# Methods for parsing command line arguments
#
# NOTE: you do **not** need to modify this file for this assignment!
#
# This file was originally from https://github.com/kernelmethod/xfuzz/
import argparse, os
# Default list of HTTP response status codes that we should match if the -mc argument
# is not passed in.
DEFAULT_MATCH_CODES = [200, 301, 302, 401, 403]
# Program description printed out when the -h / --help flag is given
DESCRIPTION = "Simple web fuzzer using aiohttp"
# Parser epilogue. This is displayed after the information about the flags when the
# --help flag is passed in to xfuzz.
EPILOGUE = """
-----
EXAMPLES:
Find all pages under https://example.org/ ending with .php or .html that return an
HTTP 200 OK response.
python3 -m xfuzz -w /path/to/wordlist.txt -mc 200 -e php -e html \\
-u 'https://example.org/FUZZ'
Find users with some integer UID by fuzzing the `id` URL parameter of a page:
seq 1 10000 | python3 -m xfuzz -u 'https://example.org/user?id=FUZZ'
Make POST requests with JSON data to fuzz a login API and brute-force the password
of the 'admin' user.
python3 -m xfuzz -w /path/to/password/wordlist.txt -mc 200 -u 'https://example.org/login' \\
-X POST -H 'Content-Type: application/json' -d '{"username":"admin","password":"FUZZ"}'
You can find more information at https://github.com/kernelmethod/xfuzz
"""
def setup_argument_parser() -> argparse.ArgumentParser:
"""Create a new ``ArgumentParser`` instance to parse command-line arguments
passed in to the script."""
# If the COLUMNS environment variable is not set, default to text wrapping at
# 100 columns.
os.environ.setdefault("COLUMNS", "100")
parser = argparse.ArgumentParser(
prog="fuzzer",
description=DESCRIPTION,
formatter_class=argparse.RawDescriptionHelpFormatter,
epilog=EPILOGUE,
)
# NOTE: you may *not* change any of the command line arguments that are here by
# default! These are needed to make the tests work correctly.
# Add required arguments
parser.add_argument(
"-u",
"--url",
required=True,
help="The URL to fuzz",
)
# Add optional arguments
parser.add_argument(
"-w",
"--wordlist",
required=True,
help=(
"The wordlist to use (provided as a path to a local file). If '-' is provided, xfuzz will "

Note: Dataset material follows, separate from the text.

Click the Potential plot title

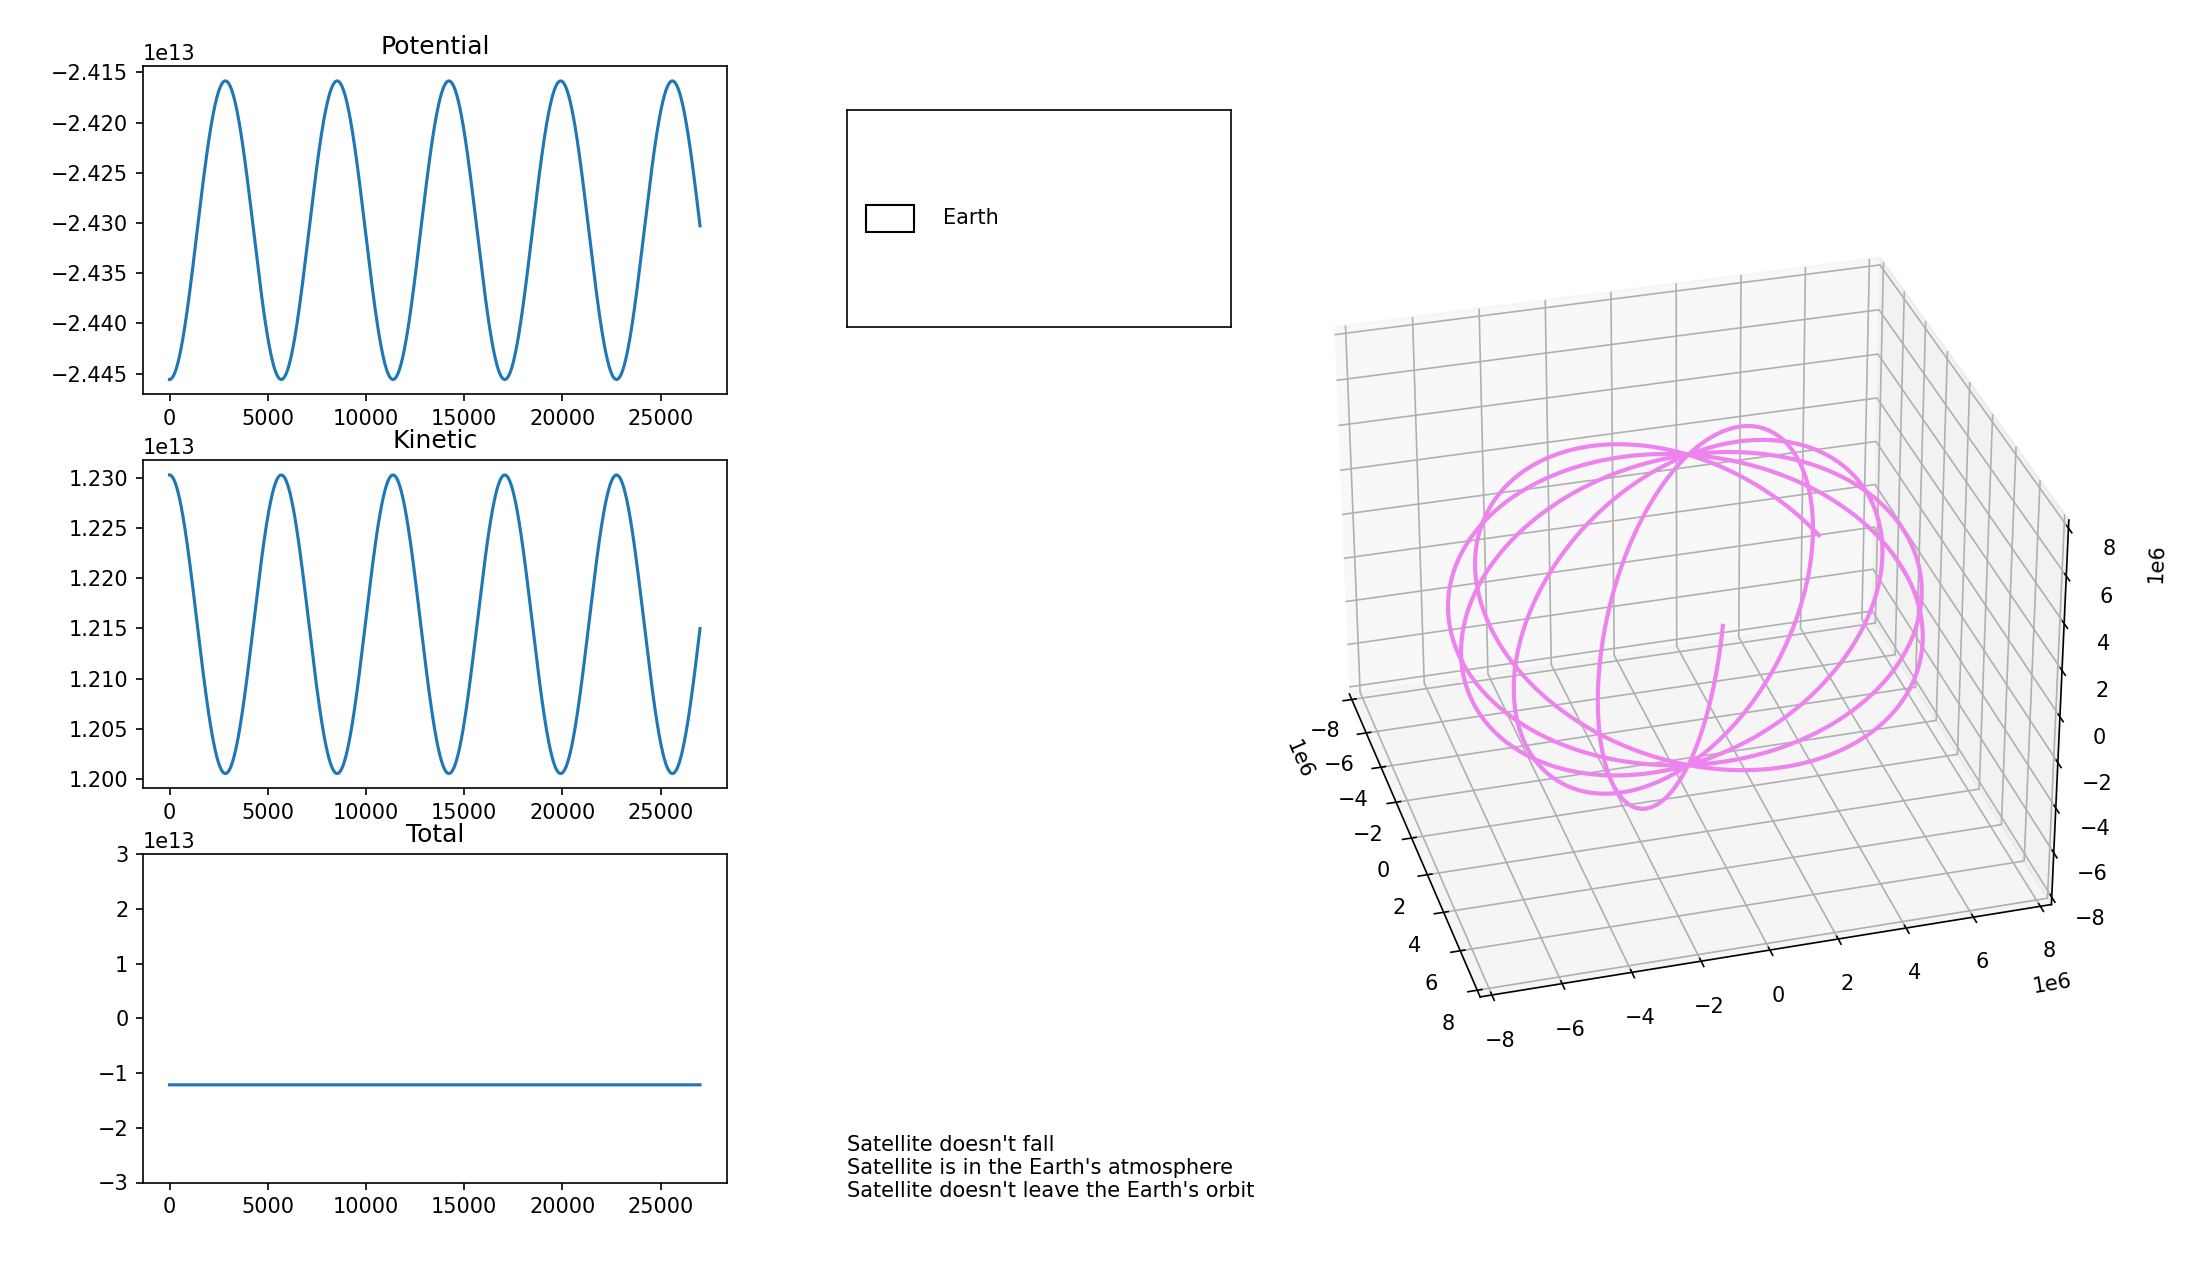click(x=434, y=46)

"read its wordlist from stdin instead."
),
)
parser.add_argument(
"-e",
"--extension",
dest="extensions",
action="append",
help=("One or more extensions to append (e.g. php, html, etc.). Multiple extensions " "may be provided."),
)
parser.add_argument(
"-X",
"--method",
default="GET",
help="HTTP method to use (GET, POST, PUT, etc.) (default: %(default)s)",
)
parser.add_argument(
"-H",
"--header",
dest="headers",
action="append",
help=(
'One or more HTTP headers to add to requests, in the form "HeaderName: HeaderValue" '
'(e.g. "Content-Type: application/json" or `"Host: FUZZ.example.com"`). May be '
"specified one or more times."
),
)
parser.add_argument("-d", "--data", default=None, help="Data to send in the body of the HTTP request.")
parser.add_argument(
"-mc",
dest="match_codes",
type=int,
action="append",
help=(
"Match HTTP response codes. May be specified multiple times. If let unspecified, "

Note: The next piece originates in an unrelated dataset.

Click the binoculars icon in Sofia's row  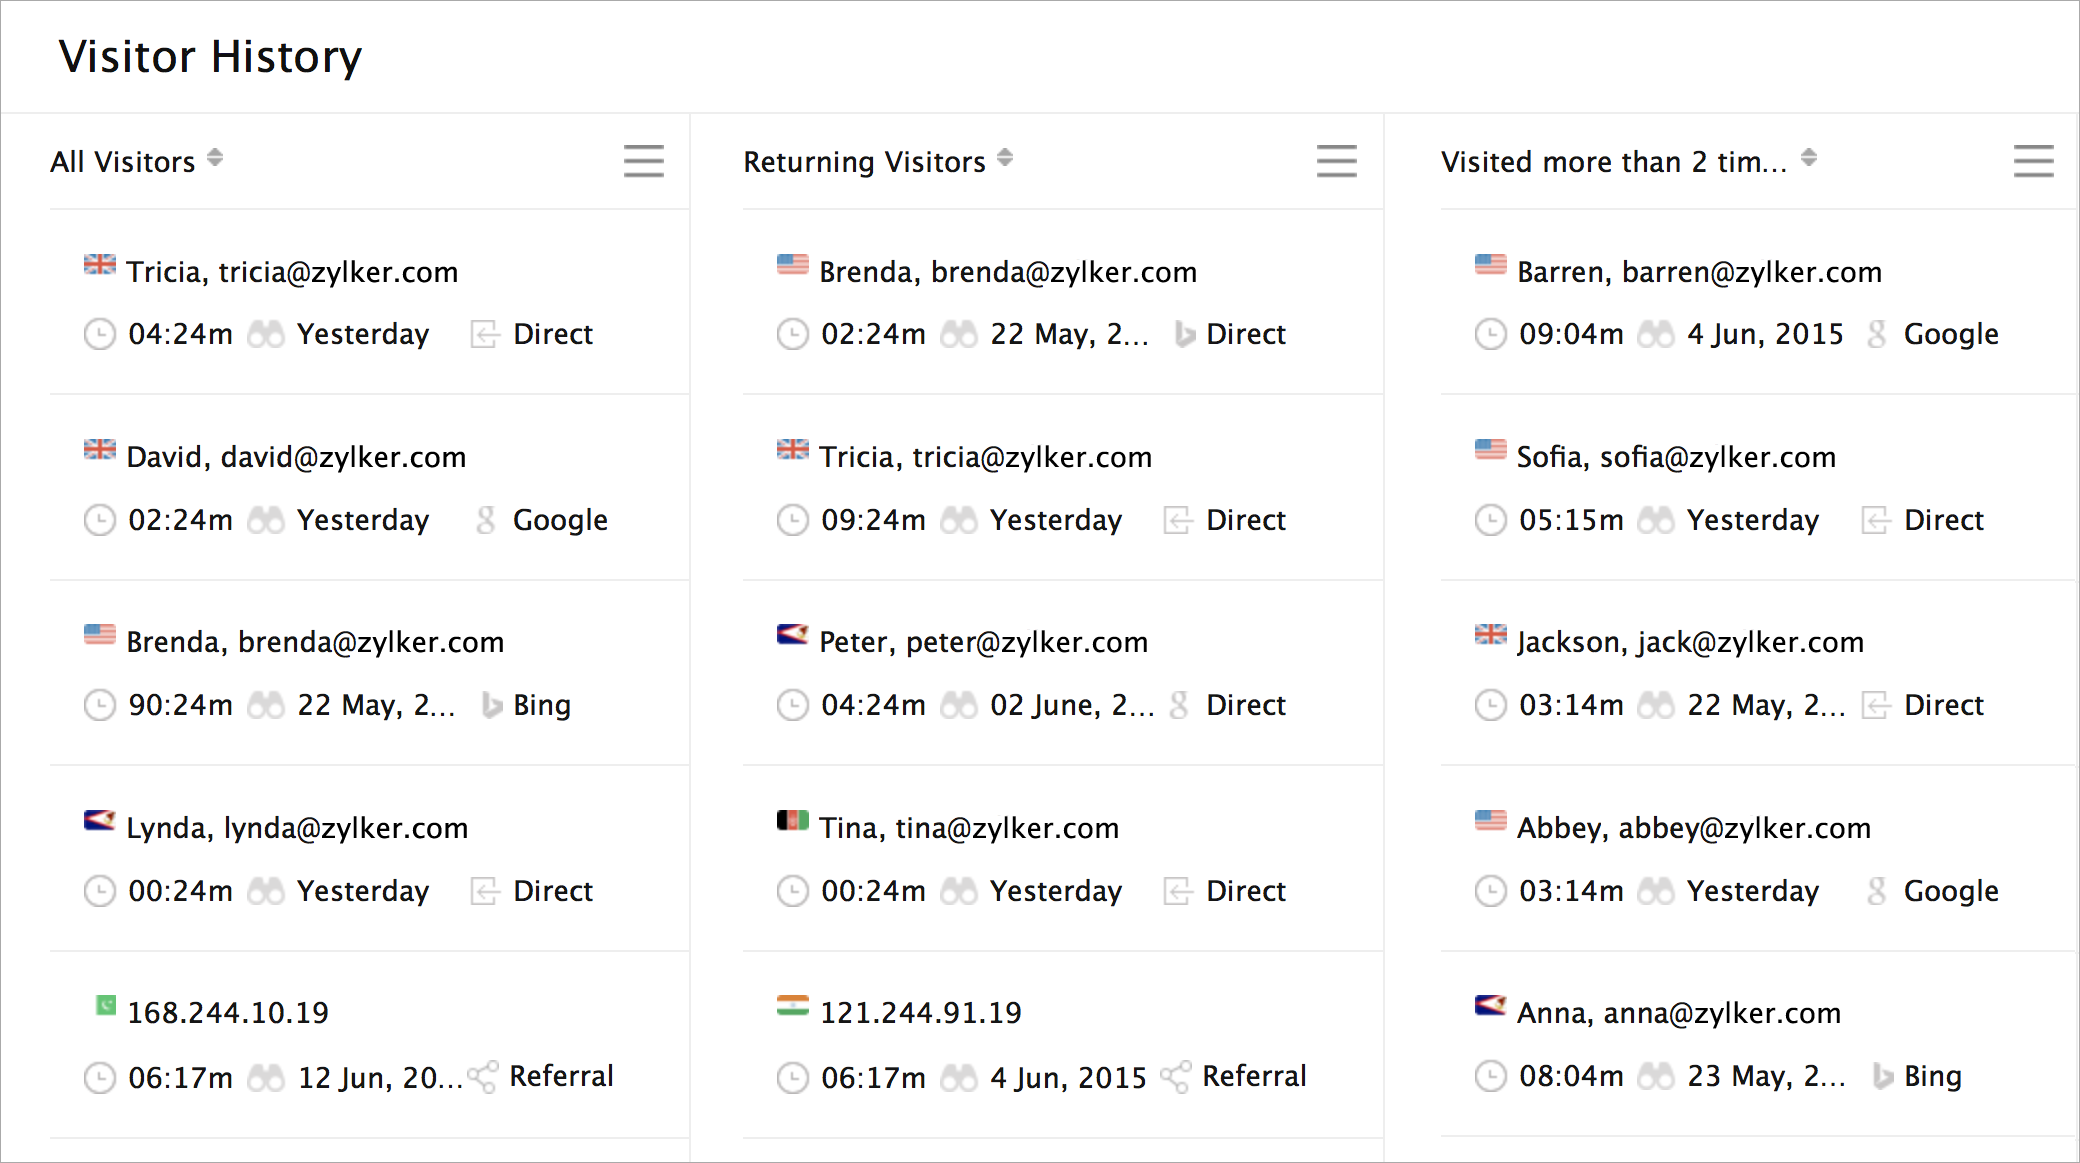(x=1655, y=520)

f"defaults to the following response codes: {DEFAULT_MATCH_CODES}"
),
)
# TODO: add any additional (optional) arguments that you want! However, note that these
# arguments will not be explicitly supplied to the program during testing.
return parser
def parse_args(argv=None) -> argparse.Namespace:
"""Parse command-line arguments and return them in an ``argparse.Namespace`` instance."""
# NOTE: do *not* edit this function! The test harness expects arguments to be passed in to
# the fuzz() function in a certain way.
parser = setup_argument_parser()
args = parser.parse_args(args=argv)
# Set defaults for arguments with action="append"
args.extensions = [] if args.extensions is None else [f".{ext}" for ext in args.extensions]
args.headers = [] if args.headers is None else args.headers
args.match_codes = DEFAULT_MATCH_CODES if args.match_codes is None else args.match_codes
return args